6 Implementation and Experiments

CCFV has been implemented in the \(\mathsf{veriT} \) [11] and CVC4 [7] solvers. As is common in SMT solvers, they make use of an E-graph to represent the set of signature classes \(E^{\textsc {cc}}_{}\) and efficiently check ground entailment.Footnote 3 Indexing techniques for fast retrieval of candidates are paramount for a practical procedure, so \(E^{\textsc {cc}}_{}\) is indexed by top symbols. Each function symbol points to all their related signatures. They are kept sorted by congruence classes to allow binary search when retrieving all signatures with a given top symbol congruent to a given term. To quickly discard classes without signatures with a given top symbol, bit masks are associated to congruence classes: each symbol is assigned an arbitrary bit, and the mask for the class is the set of all bits of the top symbols. Another important optimization is to minimize E, since the candidate model \(E\cup {\mathcal {Q}}\) produced by the SAT solver and guiding the instantiation is generally not minimal. A minimal partial model (a prime implicant) for the CNF is computed in linear time [16], and this model is further reduced to circumvent the effect of the CNF transformation, using a process similar to the one described by de Moura and Bjørner [12] for relevancy.

Stored data:
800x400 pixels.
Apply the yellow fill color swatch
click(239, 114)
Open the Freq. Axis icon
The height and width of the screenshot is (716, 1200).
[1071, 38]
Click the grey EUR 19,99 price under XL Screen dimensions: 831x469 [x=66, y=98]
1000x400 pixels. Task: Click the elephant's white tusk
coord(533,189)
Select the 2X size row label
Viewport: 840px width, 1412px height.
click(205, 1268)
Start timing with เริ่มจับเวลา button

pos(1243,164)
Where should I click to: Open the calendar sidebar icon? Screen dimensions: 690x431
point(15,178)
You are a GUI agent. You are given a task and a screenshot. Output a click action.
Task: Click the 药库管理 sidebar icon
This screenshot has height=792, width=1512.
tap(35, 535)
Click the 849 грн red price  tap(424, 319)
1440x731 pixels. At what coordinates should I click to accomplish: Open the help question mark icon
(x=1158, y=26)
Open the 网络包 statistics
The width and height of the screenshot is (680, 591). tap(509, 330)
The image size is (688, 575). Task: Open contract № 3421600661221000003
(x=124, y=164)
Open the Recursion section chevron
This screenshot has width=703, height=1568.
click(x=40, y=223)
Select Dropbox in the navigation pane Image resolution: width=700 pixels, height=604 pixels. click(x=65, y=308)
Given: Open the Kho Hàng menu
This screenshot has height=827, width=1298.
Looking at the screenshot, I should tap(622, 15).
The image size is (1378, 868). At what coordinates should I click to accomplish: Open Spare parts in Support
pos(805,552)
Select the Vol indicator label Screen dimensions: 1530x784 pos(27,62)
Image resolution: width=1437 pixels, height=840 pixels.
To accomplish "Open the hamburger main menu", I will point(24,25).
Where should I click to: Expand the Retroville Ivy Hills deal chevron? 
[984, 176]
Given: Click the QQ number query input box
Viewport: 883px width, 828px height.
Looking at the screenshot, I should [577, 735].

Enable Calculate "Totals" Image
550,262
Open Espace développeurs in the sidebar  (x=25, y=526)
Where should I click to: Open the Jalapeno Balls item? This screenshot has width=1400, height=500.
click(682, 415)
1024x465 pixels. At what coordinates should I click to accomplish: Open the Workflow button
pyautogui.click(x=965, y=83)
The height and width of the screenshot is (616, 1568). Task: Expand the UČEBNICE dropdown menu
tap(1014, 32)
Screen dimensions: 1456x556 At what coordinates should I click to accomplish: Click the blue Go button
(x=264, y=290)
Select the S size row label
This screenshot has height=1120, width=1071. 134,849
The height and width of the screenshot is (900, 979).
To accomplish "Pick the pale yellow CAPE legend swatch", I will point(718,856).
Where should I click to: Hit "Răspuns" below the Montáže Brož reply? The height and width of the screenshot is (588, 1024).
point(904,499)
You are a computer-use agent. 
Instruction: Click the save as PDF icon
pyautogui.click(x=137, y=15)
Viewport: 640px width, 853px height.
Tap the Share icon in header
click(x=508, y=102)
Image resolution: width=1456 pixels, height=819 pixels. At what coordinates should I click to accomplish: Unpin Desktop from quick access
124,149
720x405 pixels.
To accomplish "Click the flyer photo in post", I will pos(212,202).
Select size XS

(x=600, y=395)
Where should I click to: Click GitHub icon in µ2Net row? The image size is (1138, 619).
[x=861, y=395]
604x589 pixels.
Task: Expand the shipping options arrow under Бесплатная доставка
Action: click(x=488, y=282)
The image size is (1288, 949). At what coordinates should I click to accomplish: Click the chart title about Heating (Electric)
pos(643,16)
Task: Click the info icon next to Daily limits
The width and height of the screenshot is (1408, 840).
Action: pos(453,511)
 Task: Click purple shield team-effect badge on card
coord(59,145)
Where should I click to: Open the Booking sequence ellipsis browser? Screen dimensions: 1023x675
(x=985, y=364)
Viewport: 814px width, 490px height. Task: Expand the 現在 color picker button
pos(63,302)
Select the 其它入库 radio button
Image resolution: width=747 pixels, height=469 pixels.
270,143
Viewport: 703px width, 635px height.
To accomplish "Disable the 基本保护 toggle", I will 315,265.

Task requirements:
A) From the passage on implementing CCFV in SMT solvers, translate this sentence into Spanish: "Each function symbol points to all their related signatures."
B) Write the next part of the passage on implementing CCFV in SMT solvers, starting right after its final sentence.

Task-by-task answers:
A) Cada símbolo de función apunta a todas sus firmas relacionadas.

B)
During rule application, matching a term with a ground term fails unless all the ground arguments are pairwise congruent. Thus after an assignment, if an argument of a term in a branching constraint becomes ground, it can be checked whether there is a ground term s.t., for every ground argument \(u_i\), \(E\models u_i\simeq t_i\). If no such term exists and is not in a literal amenable for U_comp, the branch can be eagerly discarded. For this technique, a dedicated index for each function symbol f maps tuples of pairs, with a ground term and a position, \(\langle {(t_1, i_1),\dots ,(t_k,i_k)}\rangle \) to all signatures in \(E^{\textsc {cc}}_{}\) s.t. \(E\models t_1\simeq t'_{i_1},\dots ,E\models t_k\simeq t'_{i_k}\), i.e. all signatures whose arguments, in the respective positions, are congruent with the given ground terms.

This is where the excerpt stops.